Do people with high BP feel any different from people with normal BP?
Usually no. By itself, before it has caused organ damage, high BP causes no symptoms at all. Symptoms may not be noticeable even after organ damage has started. Even very high pressures, very dangerous and already causing serious kidney damage, may sometimes be present for several months before they cause any symptoms. The only way to know if you have high BP (and how high it is) is to have it measured with a sphygmomanometer.
I have suffered from headaches and breathlessness lately – do you think these are caused by my high BP?

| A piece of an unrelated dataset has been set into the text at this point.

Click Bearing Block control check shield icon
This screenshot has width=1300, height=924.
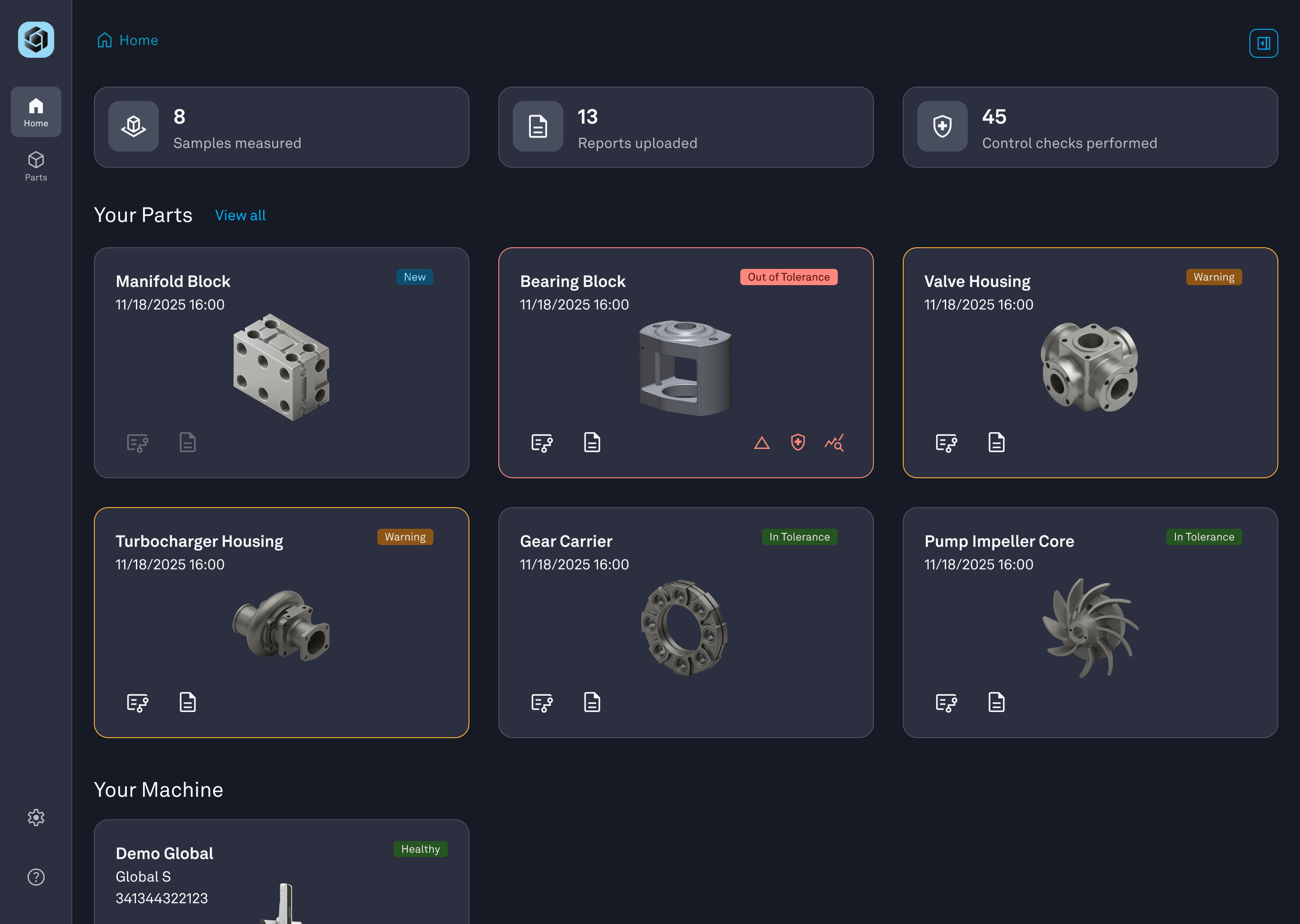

When BP reaches about 180/120 mmHg, some symptoms can occur: chiefly headache and breathlessness on slight exertion, such as going upstairs. Of course, both these symptoms are common anyway, but they happen more often in people with high BP, and increasingly so as BP rises. Some of these headaches can be a warning of early damage to arteries in the brain or retina, requiring urgent control of BP to prevent serious complications.
Higher levels of BP also often occur with other factors that increase the likelihood of breathlessness, for example being overweight. So it may be difficult to attribute symptoms to a single cause. Breathlessness in people with high BP is usually simply a result of being overweight but, if your BP has either risen out of control or unaccountably started to fall without any change in your medication, breathlessness may be the main symptom of early heart failure.

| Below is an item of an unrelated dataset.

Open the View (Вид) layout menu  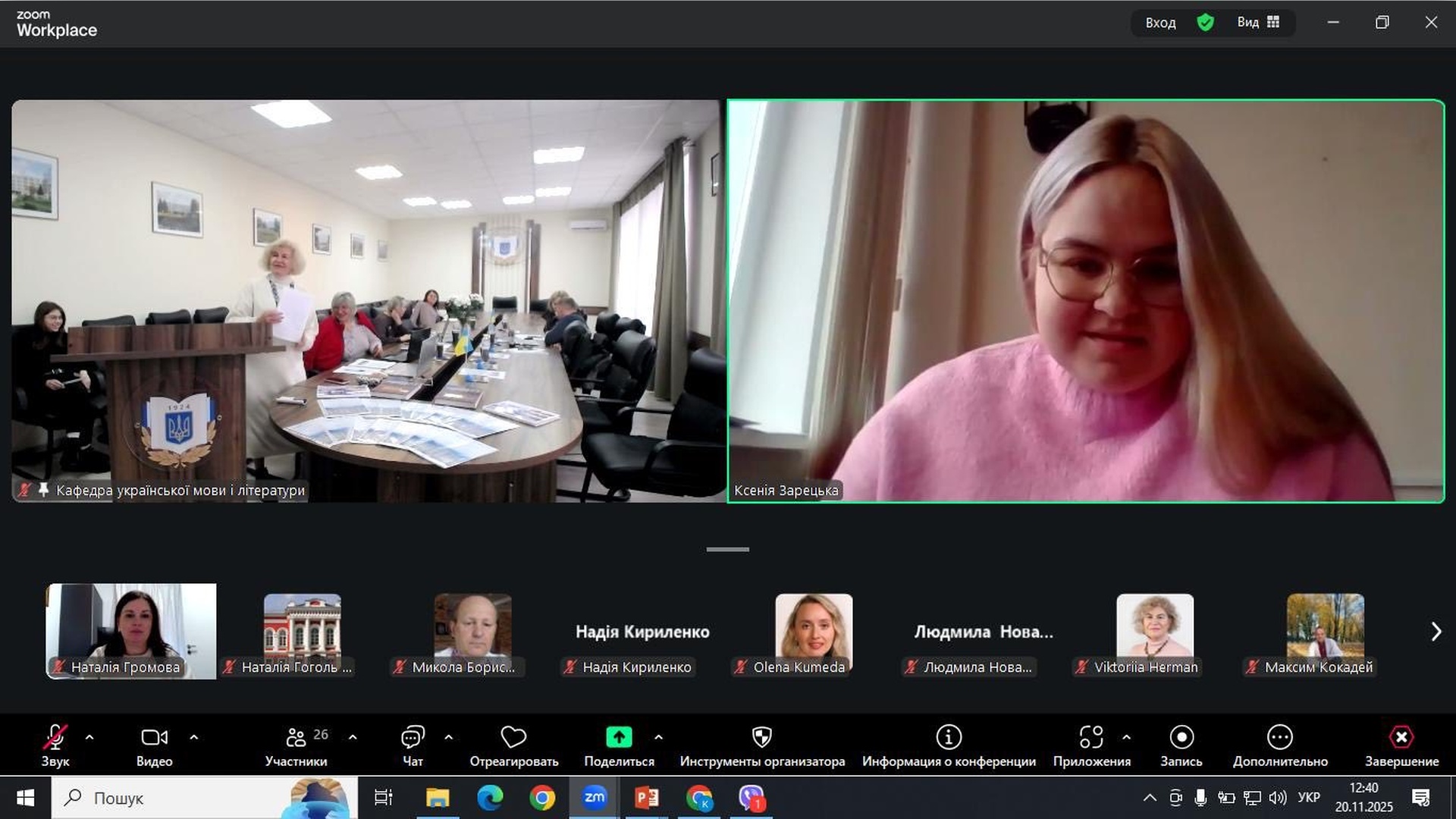pos(1258,23)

As lots of people get headaches from anxiety, tension, or minor virus infections, such innocent headaches are equally common in people with high BP, but a careful doctor will always check BP first, before dismissing associated headaches as insignificant; they could occasionally signal sudden dangerous loss of control in your BP. Do visit your doctor to make sure that your BP is being adequately controlled.
I would have thought that increased BP would sometimes cause bleeding. Isn’t this so?

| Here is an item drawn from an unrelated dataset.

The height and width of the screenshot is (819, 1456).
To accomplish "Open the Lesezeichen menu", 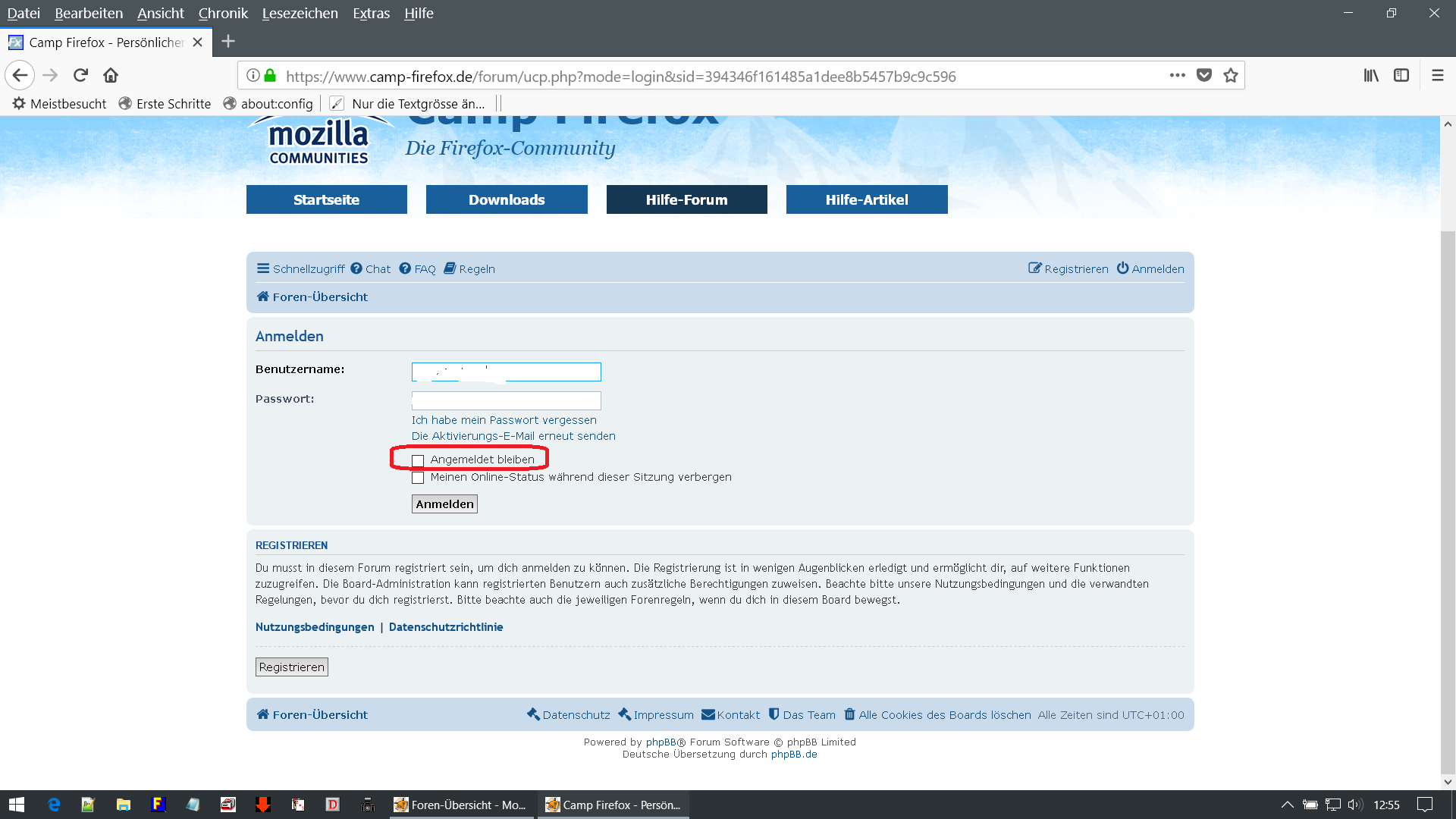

Risk of bleeding from arteries into the brain (causing stroke) or into the retina (the back of the eye, causing patchy loss of vision if the bleed is large) is increased by high BP, particularly in people over 50, and is one of the main reasons why high BP needs treatment.
Nosebleeds and small bleeds into the white of the eye (‘subconjunctival haemorrhages’) can occur in people with high BP, although both are common in people with normal BP and need not necessarily be a cause for alarm. Subconjunctival haemorrhage sounds alarming, but the word ‘haemorrhage’ is simply a posh word for bleeding of any extent, large or small.
Subconjunctival haemorrhages appear, often after coughing, sneezing or straining on the toilet, and disappear slowly over the next 6 weeks. They are completely harmless and have nothing to do with retinal haemorrhages.
Heavy periods and other menopausal symptoms, including palpitations, sweats and the sensation with or without the appearance of flushing, all occur commonly in women with high BP, simply because high BP is common at this age. None of these symptoms is caused by high BP, or cured by lowering it.
Since I was told I had high BP, I’ve had awful palpitations. Is this one of the symptoms, and why didn’t I notice it before?
Palpitations (feeling or hearing your own heart beating fast), tension headaches and over breathing are common in people who are anxious or frightened. If they have these symptoms already, and are then found to have high BP, this may confirm their fears and reinforce the symptoms. People without such symptoms, after they have been told that they have high BP, often get palpitations for the first time, not because of high BP, but because of fear of high BP. With sufficient explanation of what this diagnosis actually means, symptoms usually disappear, although not always immediately.
Although I’m only 35, my doctor says I have unusually high BP. I’ve noticed that my heart often seems to miss a beat and, if I count my pulse, it’s often irregular. Has this got something to do with high BP?
Almost certainly not. There are two common causes of an irregular pulse in young adults such as yourself.
• If you take long, deep breaths, you may find that your wrist pulse slows down as you breathe in, and speeds up as you breathe out. This is not a sign of disease, but of youth. It is caused by a link between the nerves controlling breathing movements of the diaphragm and the point of origin of heartbeats, the ‘atrial sinus’; it is therefore called ‘sinus arrhythmia’. Older people lose this link, but some still have it well into their 50s.
• The second common cause, at all ages, is extra heart beats (‘extrasystoles’). These are smaller, relatively ineffective heartbeats, too small to reach the wrist, but they cause an apparent delay before the next beat that is big enough to feel. They are completely normal and harmless, and always disappear if you start any vigorous activity.
Irregular heartbeats in older people may be more complicated, and be due to irregular movement of the upper chambers of the heart (‘atrial fibrillation’). They can occur when BP is poorly controlled, and need to be confirmed by an electrocardiograph (ECG), an electronic tracing of the heart. As atrial fibrillation is a strong risk factor for suffering a stroke, treatment with bloodthinning drugs (usually warfarin or aspirin) is needed.